3. [HUOPM Mining Class](#huopm-mining-class)
   Core HUOPM algorithm.
4. [Example Run (Toy Data)](#example-run-toy-data)
   Sanity check run.
</details>


## Imports and Setup


In [1]:
from collections import defaultdict
import time
import random
from typing import Dict, List, Tuple, Set, Optional
import pandas as pd
import tracemalloc
from IPython.display import display
import matplotlib.pyplot as plt
import os
import glob
import seaborn as sns

## UtilityOccupancyList Class
Represents the UO-list for tracking utility-occupancy stats per itemset.

In [2]:
class UtilityOccupancyList:
    """
    Represents a Utility-Occupancy List (UO-list) for a specific itemset.
    
    This structure stores transaction-level utility occupancy information and
    maintains aggregate statistics (support, average UO, average RUO) that
    form the Frequency-Utility (FU) table.

    Attributes:
        itemset (tuple): The itemset this UO-list represents (e.g., ('a', 'c'))
        entries (dict): Transaction entries {tid: {'uo': float, 'ruo': float}}
        sup (int): Support count (number of transactions containing this itemset)
        sum_uo (float): Sum of utility occupancy values across all transactions
        sum_ruo (float): Sum of remaining utility occupancy values
        uo (float): Average utility occupancy (sum_uo / sup)
        ruo (float): Average remaining utility occupancy (sum_ruo / sup)

    Example:
        >>> uo_list = UtilityOccupancyList(('a', 'c'))
        >>> uo_list.add_entry('T1', uo=0.5, ruo=0.2)
        >>> uo_list.add_entry('T2', uo=0.3, ruo=0.7)
        >>> uo_list.finalize_metrics()
        >>> print(uo_list.get_sup())    # Output: 2
        >>> print(uo_list.get_uo())     # Output: 0.4
        >>> print(uo_list.get_ruo())    # Output: 0.45
        >>> print(repr(uo_list))        # Output: UO-List(('a', 'c'), sup=2, uo=0.4000, ruo=0.4500)
    """

    def __init__(self, itemset: Tuple[str, ...]):
        """
        Initialize a UO-list for a given itemset.

        Args:
            itemset (tuple of str): The itemset for this UO-list, such as ('a', 'c')

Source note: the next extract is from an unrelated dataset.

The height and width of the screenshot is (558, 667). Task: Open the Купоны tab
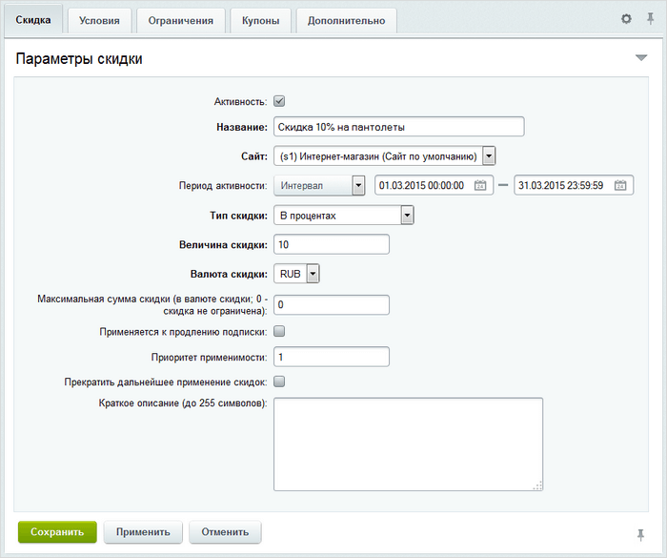pos(261,20)
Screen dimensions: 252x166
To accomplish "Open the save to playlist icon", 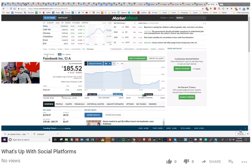I will tap(231, 162).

        This initializes an empty set of transaction entries and zeros for all
        aggregate statistics.
        """
        self.itemset = tuple(itemset)
        self.entries: Dict[str, Dict[str, float]] = {}
        self.sup: int = 0
        self.sum_uo: float = 0.0
        self.sum_ruo: float = 0.0
        self.uo: float = 0.0
        self.ruo: float = 0.0

    def add_entry(self, tid: str, uo: float, ruo: float) -> None:
        """
        Add a transaction record to the UO-list.

        Args:
            tid (str): Unique transaction identifier.
            uo (float): Utility occupancy value for the itemset in this transaction.
            ruo (float): Remaining utility occupancy (from other items) in the transaction.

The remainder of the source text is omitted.